[Opening Material to process section]

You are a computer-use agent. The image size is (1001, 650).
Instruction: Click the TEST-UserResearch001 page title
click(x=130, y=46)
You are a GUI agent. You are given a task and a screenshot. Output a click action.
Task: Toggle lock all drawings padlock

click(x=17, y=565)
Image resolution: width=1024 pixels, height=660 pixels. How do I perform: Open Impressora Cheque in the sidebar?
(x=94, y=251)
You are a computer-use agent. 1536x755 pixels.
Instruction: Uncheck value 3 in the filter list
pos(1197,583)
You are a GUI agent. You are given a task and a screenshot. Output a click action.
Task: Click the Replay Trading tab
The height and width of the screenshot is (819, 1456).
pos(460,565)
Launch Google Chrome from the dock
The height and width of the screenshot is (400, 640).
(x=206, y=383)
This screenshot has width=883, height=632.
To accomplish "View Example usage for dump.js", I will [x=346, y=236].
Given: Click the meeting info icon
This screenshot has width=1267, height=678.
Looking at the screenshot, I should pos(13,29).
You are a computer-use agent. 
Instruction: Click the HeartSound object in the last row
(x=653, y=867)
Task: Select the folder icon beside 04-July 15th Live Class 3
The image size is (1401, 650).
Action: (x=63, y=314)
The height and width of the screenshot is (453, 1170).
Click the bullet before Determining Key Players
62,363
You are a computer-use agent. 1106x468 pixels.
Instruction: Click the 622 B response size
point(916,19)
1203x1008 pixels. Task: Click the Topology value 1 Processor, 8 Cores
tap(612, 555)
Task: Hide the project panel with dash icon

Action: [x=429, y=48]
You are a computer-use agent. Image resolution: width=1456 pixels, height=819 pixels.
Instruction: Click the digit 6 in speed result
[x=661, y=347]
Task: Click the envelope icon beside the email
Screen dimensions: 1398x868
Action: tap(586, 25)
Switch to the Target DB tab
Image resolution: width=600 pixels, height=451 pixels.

[Closing Material to process section]

All the data is to be copied over exactly as it stands.

You are a computer-use agent. The image size is (1001, 650).
Instruction: Click the TEST-UserResearch001 page title
click(x=130, y=46)
You are a GUI agent. You are given a task and a screenshot. Output a click action.
Task: Toggle lock all drawings padlock

click(x=17, y=565)
Image resolution: width=1024 pixels, height=660 pixels. How do I perform: Open Impressora Cheque in the sidebar?
(x=94, y=251)
You are a computer-use agent. 1536x755 pixels.
Instruction: Uncheck value 3 in the filter list
pos(1197,583)
You are a GUI agent. You are given a task and a screenshot. Output a click action.
Task: Click the Replay Trading tab
The height and width of the screenshot is (819, 1456).
pos(460,565)
Launch Google Chrome from the dock
The height and width of the screenshot is (400, 640).
(x=206, y=383)
This screenshot has width=883, height=632.
To accomplish "View Example usage for dump.js", I will [x=346, y=236].
Given: Click the meeting info icon
This screenshot has width=1267, height=678.
Looking at the screenshot, I should pos(13,29).
You are a computer-use agent. 
Instruction: Click the HeartSound object in the last row
(x=653, y=867)
Task: Select the folder icon beside 04-July 15th Live Class 3
The image size is (1401, 650).
Action: (x=63, y=314)
The height and width of the screenshot is (453, 1170).
Click the bullet before Determining Key Players
62,363
You are a computer-use agent. 1106x468 pixels.
Instruction: Click the 622 B response size
point(916,19)
1203x1008 pixels. Task: Click the Topology value 1 Processor, 8 Cores
tap(612, 555)
Task: Hide the project panel with dash icon

Action: [x=429, y=48]
You are a computer-use agent. Image resolution: width=1456 pixels, height=819 pixels.
Instruction: Click the digit 6 in speed result
[x=661, y=347]
Task: Click the envelope icon beside the email
Screen dimensions: 1398x868
Action: tap(586, 25)
Switch to the Target DB tab
Image resolution: width=600 pixels, height=451 pixels.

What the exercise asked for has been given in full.